When I was cast out of the we-all-have-lots-in-common and we're-all-the-same-age world of Universities into a JOB, it was still possible to afford a house in a country town and there were still lots of young people in College and County Town Matlock, though even then one of my colleagues conspicuously opted for moving to Nottingham, with its much greater pool of young graduates and its Inter-Varsity Club branch. Even without the IVC, my generation found plenty of ways of making friends and networks and finding parties. Go along to the folk club, the climbing club, BTCV (Conservation Corps as it then was), the choral society, the Naturalists' Trust. Go rambling, caving or digging out canals. These groups had lots of members in their twenties and thirties - we met afterwards in the pub and everyone came to our wild parties. These groups still exist, and I am still a member of several. Thirty years later the other members are still the same too, now in their fifties and sixties. I gather that much the same thing has happened to VSO (Voluntary Service Overseas), many participants nowadays are retired rather than in their gap-year.

So what are young people doing, what are they joining, how do they find a social circle when they move out of University into a strange town? I don't know, because, as I have said, you, my children, don't live here any more - you are to be seen as the style-conscious city-street people I observe from such a social distance when, occasionally, I venture into the Big City. Out here in the comfortable sticks of the country towns and villages, we, the middle-aged and oldies are getting OUR acts together, still supporting our great causes, singing, organising the village festivals and film clubs, writing the local history books, working in charity shops, conserving the vintage railway lines, the mills and the mines. So far so good, we've got a decade or two in us yet. But what will happen then - where ARE the young people and what causes and enthusiasms are they, are YOU, espousing? Please let me know, I might want to come along as an elder statesman, or, at any rate, a mascot!

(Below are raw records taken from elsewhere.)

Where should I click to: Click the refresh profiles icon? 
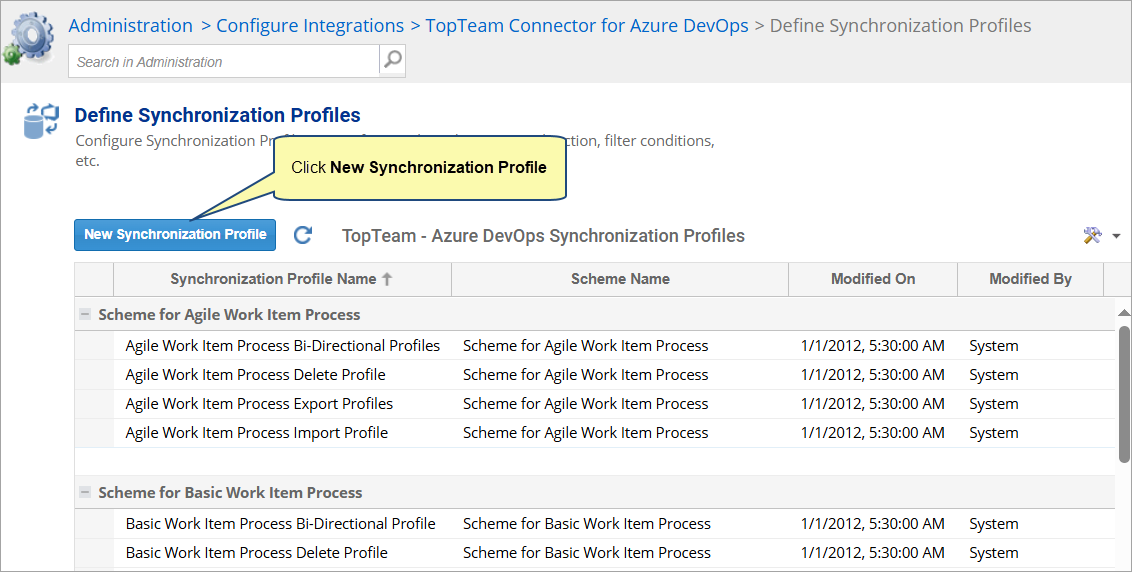303,235
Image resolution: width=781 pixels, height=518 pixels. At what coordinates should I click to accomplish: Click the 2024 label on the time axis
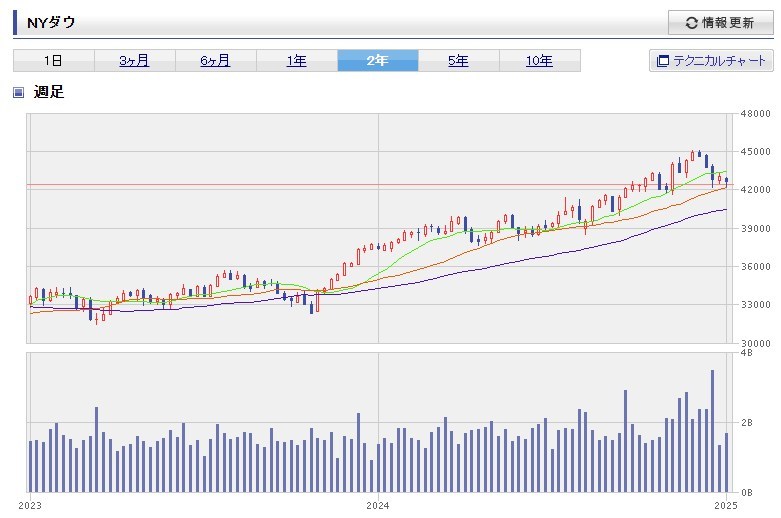tap(378, 505)
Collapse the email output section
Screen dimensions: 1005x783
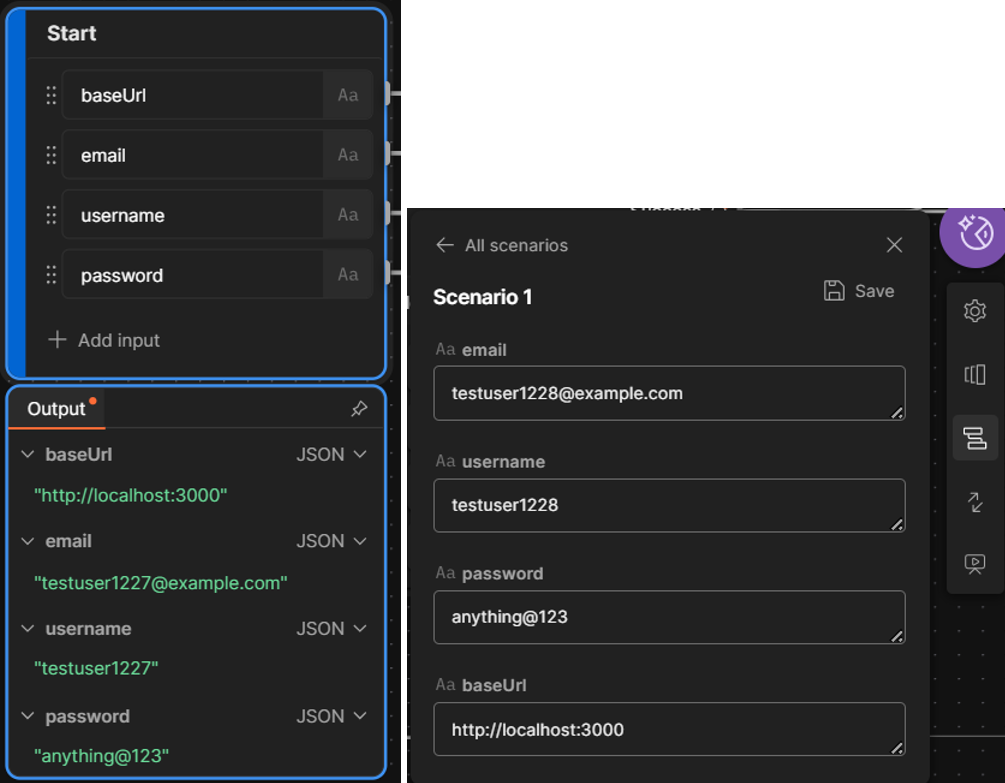(27, 542)
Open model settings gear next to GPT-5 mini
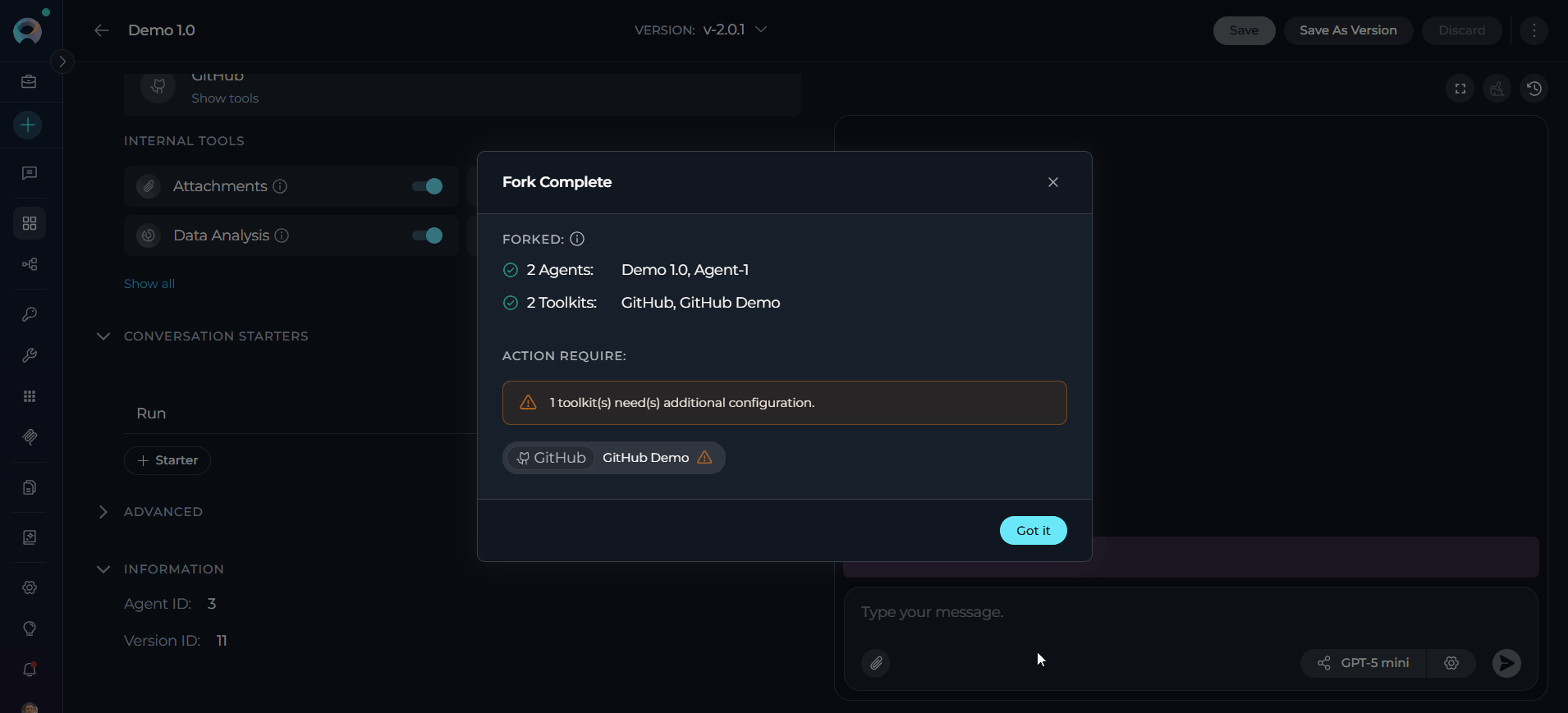Screen dimensions: 1568x713 (1451, 663)
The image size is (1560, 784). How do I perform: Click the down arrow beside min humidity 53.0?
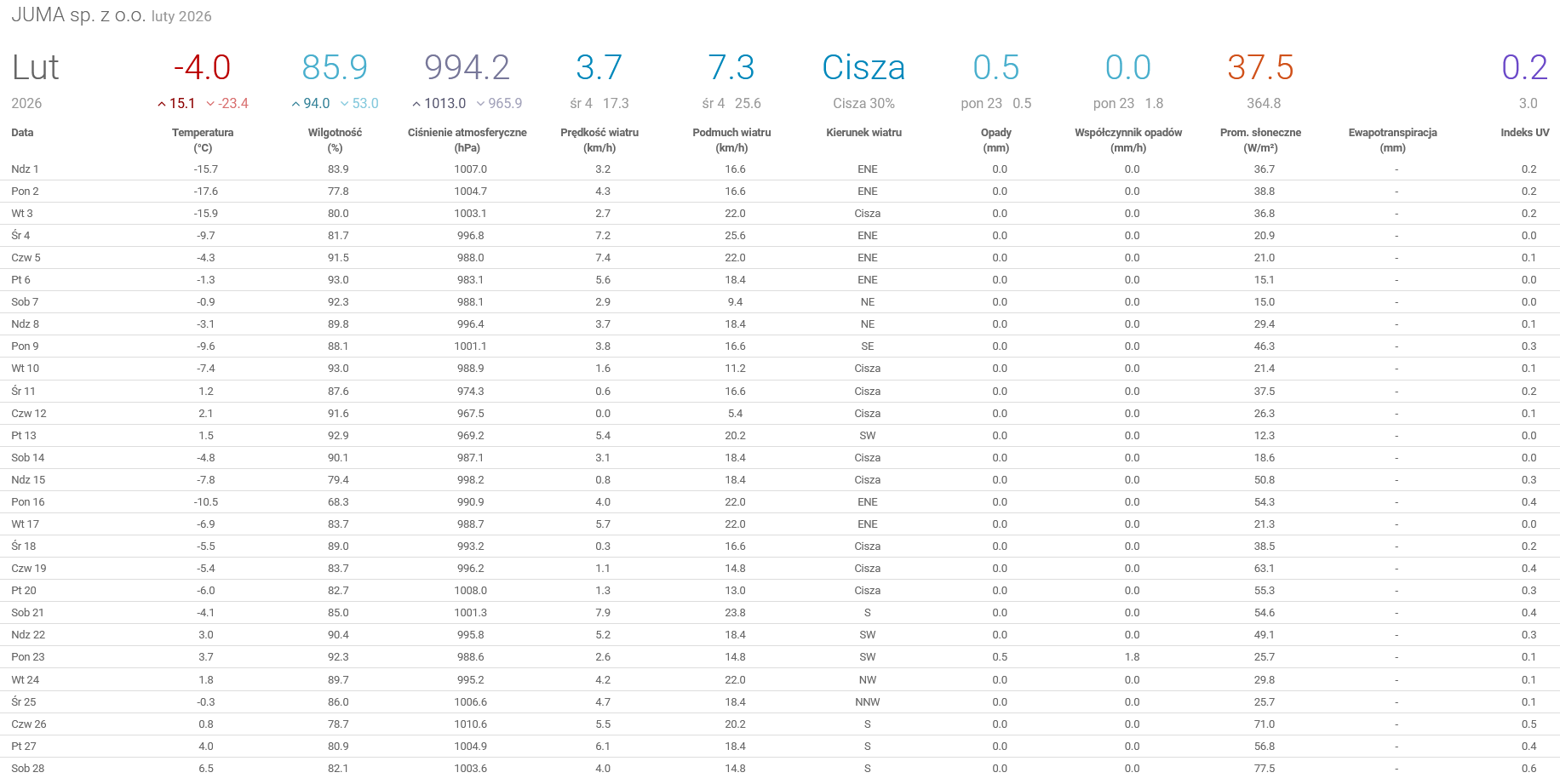(344, 104)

And I must not omit to say
That in Transylvania there's a tribe
Of alien people who ascribe
The outlandish ways and dress
On which their neighbours lay such stress,
To their fathers and mothers having risen
Out of some subterraneous prison
Into which they were trepanned
Long time ago in a mighty band.

Postscript:
Two of these outlandish ones, but far beyond Transylvamia, are my Rosie, a linguist facilitating the marketing and testing of Toyota and latterly BMW cars in Japan, and, based in Southern China, Oliver , an engineer organising Design and Manufacture in China for Western Companies. Click on CHINA TQ PRODUCTS.
So I have a personal emotional stake in the above one-sided view which I have deliberately not hedged about with ifs and buts. The young need to fly the nest, and the rookery now spans the world. As for socialising, they do it on the net. As for children, we need fewer, don't we? And what do I propose as an alternative, eh!?